That made me feel peculiar. I said I was his nephew. I don’t know why. She didn’t have any idea of where he might be if he wasn’t at work. Which figured. There just wasn’t anything else in his life. I was really getting worried. First my dad, and now Mr Marr. What was happening?
Why were all his things out on the floor, as if someone had been packing? Was it possible that he had run away? Had he done something awful and decided to leave without telling anyone? Surely he would tell me if he was in trouble. Wouldn’t he?
Or was he playing them along? I thought about this as I loosened my school tie and paced about the empty front room, feeling like a detective. I quite liked this line of approach. Maybe he had expressed keenness to visit their galaxy, but asked if he could pack a few things first. The blobs or the lizards, or whatever they were, follow him back from the Common and stand over him while he makes preparations.
‘Come on, Marr,’ they say, ‘Threng, our King, is waiting.’
‘I’ll be right with you,’ says Mr Marr, ‘I’m just packing a pair of boxer shorts . . .’
All the time his eye is on the phone. If he can call me or Purkiss or, preferably, someone better qualified than either of us, he is in with a chance.

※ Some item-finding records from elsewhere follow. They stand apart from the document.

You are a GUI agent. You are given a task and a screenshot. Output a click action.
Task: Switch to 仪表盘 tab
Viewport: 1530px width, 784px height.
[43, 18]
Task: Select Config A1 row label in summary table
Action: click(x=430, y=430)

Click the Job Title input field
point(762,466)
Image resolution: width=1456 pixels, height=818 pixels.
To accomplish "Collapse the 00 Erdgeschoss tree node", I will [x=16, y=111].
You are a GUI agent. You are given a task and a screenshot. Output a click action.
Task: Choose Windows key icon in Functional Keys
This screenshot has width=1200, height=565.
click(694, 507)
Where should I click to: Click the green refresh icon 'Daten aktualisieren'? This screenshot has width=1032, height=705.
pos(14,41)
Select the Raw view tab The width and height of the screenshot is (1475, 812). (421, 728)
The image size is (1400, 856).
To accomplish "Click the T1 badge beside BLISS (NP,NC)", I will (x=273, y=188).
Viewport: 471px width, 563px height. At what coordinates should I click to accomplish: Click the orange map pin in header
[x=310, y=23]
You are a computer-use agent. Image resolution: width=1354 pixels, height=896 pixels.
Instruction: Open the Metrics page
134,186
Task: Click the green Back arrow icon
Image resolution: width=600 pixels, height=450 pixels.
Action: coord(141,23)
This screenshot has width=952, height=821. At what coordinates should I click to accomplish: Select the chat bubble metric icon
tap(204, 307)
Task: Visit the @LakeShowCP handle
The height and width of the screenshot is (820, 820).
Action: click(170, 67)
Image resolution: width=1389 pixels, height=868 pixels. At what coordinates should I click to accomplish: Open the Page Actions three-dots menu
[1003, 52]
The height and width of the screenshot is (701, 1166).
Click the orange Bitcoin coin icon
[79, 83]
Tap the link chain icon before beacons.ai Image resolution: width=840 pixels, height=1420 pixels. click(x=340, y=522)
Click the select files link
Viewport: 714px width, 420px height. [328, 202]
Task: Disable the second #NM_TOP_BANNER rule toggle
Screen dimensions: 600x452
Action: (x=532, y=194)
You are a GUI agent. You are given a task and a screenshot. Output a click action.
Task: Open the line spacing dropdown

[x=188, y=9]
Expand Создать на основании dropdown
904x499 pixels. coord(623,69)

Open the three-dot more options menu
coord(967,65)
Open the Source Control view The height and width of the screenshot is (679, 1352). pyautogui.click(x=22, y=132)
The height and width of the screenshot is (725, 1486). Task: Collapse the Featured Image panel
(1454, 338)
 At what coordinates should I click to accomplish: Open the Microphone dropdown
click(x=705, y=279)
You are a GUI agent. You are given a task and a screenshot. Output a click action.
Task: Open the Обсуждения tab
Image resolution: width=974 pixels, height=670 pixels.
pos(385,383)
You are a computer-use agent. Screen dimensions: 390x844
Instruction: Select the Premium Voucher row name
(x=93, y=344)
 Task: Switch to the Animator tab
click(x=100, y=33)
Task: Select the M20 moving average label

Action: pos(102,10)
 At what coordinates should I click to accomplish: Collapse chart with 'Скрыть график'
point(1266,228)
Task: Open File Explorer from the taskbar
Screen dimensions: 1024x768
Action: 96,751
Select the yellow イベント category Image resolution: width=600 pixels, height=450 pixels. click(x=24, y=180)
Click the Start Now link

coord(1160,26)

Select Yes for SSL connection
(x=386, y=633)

I sat back on the bed. This great detective I once read about used to go to the scene of the crime, close his eyes and visualize. Very often it turned out that he tuned in to what had actually happened. I closed my eyes and tried to see the aliens with Mr Marr . . .
He brings them back to the house and plays for time. But they don’t give him that chance. The clothes pile up. More and more drawers are opened. Finally the blobs tap him on the shoulder and say, ‘It’s time to go, Marr!’ That’s when he makes the toast. Will there be anything to eat in the Crab Nebula – you know? But he’s nervous. He burns the toast. The blobs are getting restive. Their ship is parked up by the War Memorial and at any moment some local is going to start asking questions.
Come on, Simon. You need more than this. This is just guesswork. You need some sign. If he really had been spacenapped (I wasn’t yet sure that he had) he wouldn’t go down without a fight. He’d leave some sign, wouldn’t he? He’d leave a clue. For me or Purkiss or Walbeck.
He’d ask to go to the lavatory. Of course.
‘Lavatory?’ say the aliens. ‘What is this?’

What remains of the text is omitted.